Border wall meets formidable barrier

By James P. Pinkerton, Newsday, November 16, 2006

Remember the congressional vote to build a wall across part of the U.S.-Mexico border? Maybe it was all a con.

In September, the House of Representatives voted 283-138, and the Senate 80-19 to authorize about 700 miles of fencing. Mission accomplished for border security? Not quite. For one thing, the wall covered only a third of the U.S.-Mexico frontier. And, second of all, Congress only authorized the wall - it didn't fund it. (The cost is estimated as between $4 billion and $8 billion.)

Those who spearheaded the September wall vote, including Rep. Tom Tancredo (R-Colo.), were perfectly sincere. But come 2007, Tancredo & Co. will no longer be in charge. The chairmanship of the Homeland Security Committee, for example, will shift from Rep. Peter King (R-Seaford), an immigration hawk, to Rep. Bennie Thompson (D-Miss.), an immigration dove.

Thompson was one of those 138 members of Congress who voted against the wall two months ago. And just on Monday he told UPI that he was planning to "revisit" the wall issue, adding that he was more inclined toward a "virtual wall" - monitors, cameras and other surveillance systems. The question, of course, is whether Thompson's concepts of "revisitation" and "virtualization" are just sly code words for "elimination."

Of course, Thompson is not operating in isolation. He is part of a substantial body of thought - arguably the dominant body of thought - inside the Democratic Party today, which holds that open borders are good. Why? Three reasons:

First, words and phrases such as "multiculturalism" and "diversity is our strength" are written into the party's DNA. Second, the Democrats have concluded, not without reason, that new Hispanic immigrants are likely to vote Democratic. Over time, to be sure, Hispanics have a way of becoming more Republican. But, if so, that's a great argument for Democrats to keep the gates open for new folks. And, third, plenty of Democrats adhere to a sort of United Nations-European Union approach to world affairs, believing that individual countries and their borders should be relegated to the dustbin of history.

So, by this reckoning, a "Great Wall" is simply an obstacle to the multiculturalization, Democrat-ization, and denationalization of America.

Meanwhile, incoming Speaker Nancy Pelosi (D-Calif.) and incoming Senate Majority Leader Harry Reid (D-Nev.) - both of whom, like Thompson, voted "nay" on the wall - are now loudly advocating "comprehensive" immigration reform. "Comprehensive," of course, is one of those Washington buzzwords aimed at making the listener think that the "comprehensive" solution has covered all the angles.

In fact, it has: "Comprehensive" immigration reform is designed to be so complex and involuted - with a new category of "guest workers" and different paths to citizenship - that no ordinary American will be able to figure out what's really going on.

One might think that the Republican Party - the party that speaks of peace through strength, that pledges fidelity to traditional values, that sticks up for America's special role in the world - would have nothing to do with such a mad plan for weakening and transforming America through unattended borders and wanton multiculturalism. Indeed, most grassroots Republicans, joined by many Democrats, are alarmed by these globalist ideas.

But the Republican Party is top-down. And at the top sit President George W. Bush, Sen. John McCain (R-Ariz.) and now Sen. Mel Martinez (R-Fla.), whom Bush named to the chairmanship of the Republican National Committee. All three are solidly pro-immigration. This elite trio even supports a "guest worker" program, which would enshrine exactly the sort of two-tier labor system that Republicans fought against in the Civil War.

At his first post-election press conference, Bush said of "comprehensive" immigration reform, "It's an important issue and I hope we can get something done on it."

So the fix is in. The wall is out. Get ready for a new America.

### Recorded information
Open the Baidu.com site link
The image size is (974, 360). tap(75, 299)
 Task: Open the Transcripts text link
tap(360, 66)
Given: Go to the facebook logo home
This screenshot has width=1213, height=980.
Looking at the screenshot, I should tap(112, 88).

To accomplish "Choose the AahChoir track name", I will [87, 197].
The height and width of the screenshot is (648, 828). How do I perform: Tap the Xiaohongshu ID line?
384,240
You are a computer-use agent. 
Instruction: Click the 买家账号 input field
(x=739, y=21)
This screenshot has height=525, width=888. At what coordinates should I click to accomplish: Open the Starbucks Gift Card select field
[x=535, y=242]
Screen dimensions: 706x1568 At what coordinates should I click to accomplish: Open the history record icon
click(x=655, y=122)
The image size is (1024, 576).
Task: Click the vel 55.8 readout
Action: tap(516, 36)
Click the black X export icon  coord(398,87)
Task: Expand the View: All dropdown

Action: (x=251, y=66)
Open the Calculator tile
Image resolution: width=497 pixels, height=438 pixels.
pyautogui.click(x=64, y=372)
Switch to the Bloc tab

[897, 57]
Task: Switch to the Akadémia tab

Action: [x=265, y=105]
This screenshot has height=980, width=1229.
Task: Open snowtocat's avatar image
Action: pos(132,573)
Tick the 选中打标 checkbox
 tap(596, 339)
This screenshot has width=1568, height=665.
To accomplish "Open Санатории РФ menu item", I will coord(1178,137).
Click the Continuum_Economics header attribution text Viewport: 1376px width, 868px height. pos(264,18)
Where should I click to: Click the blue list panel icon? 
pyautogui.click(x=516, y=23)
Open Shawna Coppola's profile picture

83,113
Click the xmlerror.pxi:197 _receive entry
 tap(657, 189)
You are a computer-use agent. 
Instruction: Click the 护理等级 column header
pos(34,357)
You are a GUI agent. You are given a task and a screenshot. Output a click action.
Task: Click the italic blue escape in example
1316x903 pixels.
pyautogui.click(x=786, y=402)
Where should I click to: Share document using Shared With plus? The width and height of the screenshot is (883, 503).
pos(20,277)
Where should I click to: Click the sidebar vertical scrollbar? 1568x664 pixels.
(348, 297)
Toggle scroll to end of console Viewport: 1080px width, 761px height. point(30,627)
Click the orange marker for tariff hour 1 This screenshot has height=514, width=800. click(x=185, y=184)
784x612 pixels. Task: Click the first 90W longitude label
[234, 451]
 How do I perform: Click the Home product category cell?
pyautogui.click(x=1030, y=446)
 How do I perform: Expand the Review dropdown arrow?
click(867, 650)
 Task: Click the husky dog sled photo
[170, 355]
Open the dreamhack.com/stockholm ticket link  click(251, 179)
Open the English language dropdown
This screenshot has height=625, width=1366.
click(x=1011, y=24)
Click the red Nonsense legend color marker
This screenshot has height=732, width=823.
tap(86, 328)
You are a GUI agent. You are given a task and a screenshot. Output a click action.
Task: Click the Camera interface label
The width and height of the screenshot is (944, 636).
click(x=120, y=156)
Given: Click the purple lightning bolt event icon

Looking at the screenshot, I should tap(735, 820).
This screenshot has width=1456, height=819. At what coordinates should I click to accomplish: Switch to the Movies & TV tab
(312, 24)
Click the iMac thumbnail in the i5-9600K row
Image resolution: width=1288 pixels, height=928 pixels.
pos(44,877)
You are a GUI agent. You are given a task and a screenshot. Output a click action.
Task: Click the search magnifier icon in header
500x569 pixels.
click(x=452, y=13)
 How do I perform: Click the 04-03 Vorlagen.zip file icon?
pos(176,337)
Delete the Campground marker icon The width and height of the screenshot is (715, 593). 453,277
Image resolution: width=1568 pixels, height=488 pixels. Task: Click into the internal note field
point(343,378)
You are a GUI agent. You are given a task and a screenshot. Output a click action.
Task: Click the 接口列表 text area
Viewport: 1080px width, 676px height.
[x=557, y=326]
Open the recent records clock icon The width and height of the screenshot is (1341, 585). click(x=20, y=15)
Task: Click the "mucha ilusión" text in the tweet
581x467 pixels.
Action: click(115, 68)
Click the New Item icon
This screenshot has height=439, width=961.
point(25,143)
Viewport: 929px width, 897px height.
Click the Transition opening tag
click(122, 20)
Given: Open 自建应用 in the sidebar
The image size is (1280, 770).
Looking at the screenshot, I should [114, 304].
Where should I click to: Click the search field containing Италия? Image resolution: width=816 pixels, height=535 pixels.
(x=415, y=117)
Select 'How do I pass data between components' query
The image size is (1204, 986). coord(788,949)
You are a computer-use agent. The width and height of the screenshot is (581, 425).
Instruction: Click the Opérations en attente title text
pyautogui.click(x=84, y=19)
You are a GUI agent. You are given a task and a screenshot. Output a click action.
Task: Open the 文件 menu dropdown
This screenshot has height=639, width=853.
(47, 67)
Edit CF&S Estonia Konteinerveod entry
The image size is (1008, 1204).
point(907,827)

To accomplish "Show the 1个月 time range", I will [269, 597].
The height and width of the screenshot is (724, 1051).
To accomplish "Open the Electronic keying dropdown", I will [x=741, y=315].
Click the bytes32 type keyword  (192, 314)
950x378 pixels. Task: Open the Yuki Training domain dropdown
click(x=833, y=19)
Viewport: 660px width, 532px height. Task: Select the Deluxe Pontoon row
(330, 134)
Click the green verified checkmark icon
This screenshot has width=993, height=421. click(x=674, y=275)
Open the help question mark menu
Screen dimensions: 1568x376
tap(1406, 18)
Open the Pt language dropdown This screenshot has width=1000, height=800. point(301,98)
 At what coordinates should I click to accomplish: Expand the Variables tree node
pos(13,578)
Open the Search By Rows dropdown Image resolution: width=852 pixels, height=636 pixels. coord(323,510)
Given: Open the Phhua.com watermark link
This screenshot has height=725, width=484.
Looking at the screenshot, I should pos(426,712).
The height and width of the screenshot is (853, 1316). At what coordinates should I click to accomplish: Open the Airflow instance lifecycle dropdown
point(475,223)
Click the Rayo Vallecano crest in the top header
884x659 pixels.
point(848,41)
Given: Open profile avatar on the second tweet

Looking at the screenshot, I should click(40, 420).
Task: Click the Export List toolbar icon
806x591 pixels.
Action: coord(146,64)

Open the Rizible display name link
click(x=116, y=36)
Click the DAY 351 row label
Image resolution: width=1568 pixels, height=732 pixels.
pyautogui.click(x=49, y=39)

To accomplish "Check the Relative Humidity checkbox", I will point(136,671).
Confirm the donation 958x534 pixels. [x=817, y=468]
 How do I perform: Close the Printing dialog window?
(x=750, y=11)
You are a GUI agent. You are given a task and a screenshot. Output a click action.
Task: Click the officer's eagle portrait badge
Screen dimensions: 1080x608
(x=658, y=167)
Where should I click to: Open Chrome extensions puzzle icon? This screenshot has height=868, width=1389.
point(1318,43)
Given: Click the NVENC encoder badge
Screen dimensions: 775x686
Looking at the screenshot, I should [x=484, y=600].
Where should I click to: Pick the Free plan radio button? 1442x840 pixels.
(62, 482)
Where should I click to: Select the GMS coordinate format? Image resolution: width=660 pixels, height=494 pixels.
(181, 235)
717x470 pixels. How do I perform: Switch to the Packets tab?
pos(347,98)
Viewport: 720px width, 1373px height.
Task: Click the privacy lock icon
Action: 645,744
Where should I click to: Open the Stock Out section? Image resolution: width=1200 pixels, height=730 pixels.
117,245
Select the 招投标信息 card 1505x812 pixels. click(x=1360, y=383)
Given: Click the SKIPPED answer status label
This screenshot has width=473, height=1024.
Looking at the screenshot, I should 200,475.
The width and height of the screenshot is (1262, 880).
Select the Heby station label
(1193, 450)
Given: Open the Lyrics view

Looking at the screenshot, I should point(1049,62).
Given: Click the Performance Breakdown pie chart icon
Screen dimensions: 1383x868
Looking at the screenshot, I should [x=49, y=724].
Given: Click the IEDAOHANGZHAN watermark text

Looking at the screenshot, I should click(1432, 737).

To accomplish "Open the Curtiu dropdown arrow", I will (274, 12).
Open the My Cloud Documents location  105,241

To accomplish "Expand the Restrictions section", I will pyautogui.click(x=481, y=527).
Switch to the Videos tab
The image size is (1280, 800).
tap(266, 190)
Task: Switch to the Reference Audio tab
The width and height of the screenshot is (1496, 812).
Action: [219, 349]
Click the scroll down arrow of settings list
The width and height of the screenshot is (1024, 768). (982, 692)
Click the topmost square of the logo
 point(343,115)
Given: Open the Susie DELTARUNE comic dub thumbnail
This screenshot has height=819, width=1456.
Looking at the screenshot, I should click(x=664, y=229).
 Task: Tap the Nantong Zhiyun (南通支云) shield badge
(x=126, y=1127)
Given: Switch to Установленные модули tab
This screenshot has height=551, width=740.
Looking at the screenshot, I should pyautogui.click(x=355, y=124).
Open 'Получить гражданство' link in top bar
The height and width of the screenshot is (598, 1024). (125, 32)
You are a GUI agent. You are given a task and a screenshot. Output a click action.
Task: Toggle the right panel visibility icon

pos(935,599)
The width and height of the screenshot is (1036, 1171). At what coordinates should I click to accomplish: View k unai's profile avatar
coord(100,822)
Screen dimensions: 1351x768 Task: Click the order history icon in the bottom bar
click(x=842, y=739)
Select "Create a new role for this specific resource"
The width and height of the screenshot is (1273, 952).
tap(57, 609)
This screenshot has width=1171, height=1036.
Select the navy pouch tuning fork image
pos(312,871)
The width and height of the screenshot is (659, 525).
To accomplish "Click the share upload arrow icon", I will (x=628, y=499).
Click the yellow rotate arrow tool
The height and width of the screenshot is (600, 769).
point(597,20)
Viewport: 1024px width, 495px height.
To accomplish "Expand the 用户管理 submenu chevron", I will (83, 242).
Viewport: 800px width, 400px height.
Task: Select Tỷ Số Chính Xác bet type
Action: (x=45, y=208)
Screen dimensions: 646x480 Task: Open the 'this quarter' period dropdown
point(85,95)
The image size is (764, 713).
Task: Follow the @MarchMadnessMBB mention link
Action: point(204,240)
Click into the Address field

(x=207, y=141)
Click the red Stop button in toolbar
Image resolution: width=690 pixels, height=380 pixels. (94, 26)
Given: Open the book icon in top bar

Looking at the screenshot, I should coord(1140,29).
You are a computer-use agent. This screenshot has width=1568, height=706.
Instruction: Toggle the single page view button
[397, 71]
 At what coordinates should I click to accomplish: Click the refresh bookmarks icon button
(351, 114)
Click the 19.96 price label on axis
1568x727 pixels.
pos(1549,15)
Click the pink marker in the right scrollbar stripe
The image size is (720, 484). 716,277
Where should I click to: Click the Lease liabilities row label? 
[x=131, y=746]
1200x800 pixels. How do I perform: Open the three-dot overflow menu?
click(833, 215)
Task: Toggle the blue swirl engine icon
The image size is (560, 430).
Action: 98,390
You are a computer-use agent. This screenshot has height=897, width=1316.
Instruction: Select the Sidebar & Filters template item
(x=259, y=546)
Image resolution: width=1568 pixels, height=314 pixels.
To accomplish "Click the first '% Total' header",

### Task to carry out
Copy the border wall column starting at "First, words and" and ending at "denationalization of America.", substituting "scrap heap" for "dustbin".

### Reply
First, words and phrases such as "multiculturalism" and "diversity is our strength" are written into the party's DNA. Second, the Democrats have concluded, not without reason, that new Hispanic immigrants are likely to vote Democratic. Over time, to be sure, Hispanics have a way of becoming more Republican. But, if so, that's a great argument for Democrats to keep the gates open for new folks. And, third, plenty of Democrats adhere to a sort of United Nations-European Union approach to world affairs, believing that individual countries and their borders should be relegated to the scrap heap of history.

So, by this reckoning, a "Great Wall" is simply an obstacle to the multiculturalization, Democrat-ization, and denationalization of America.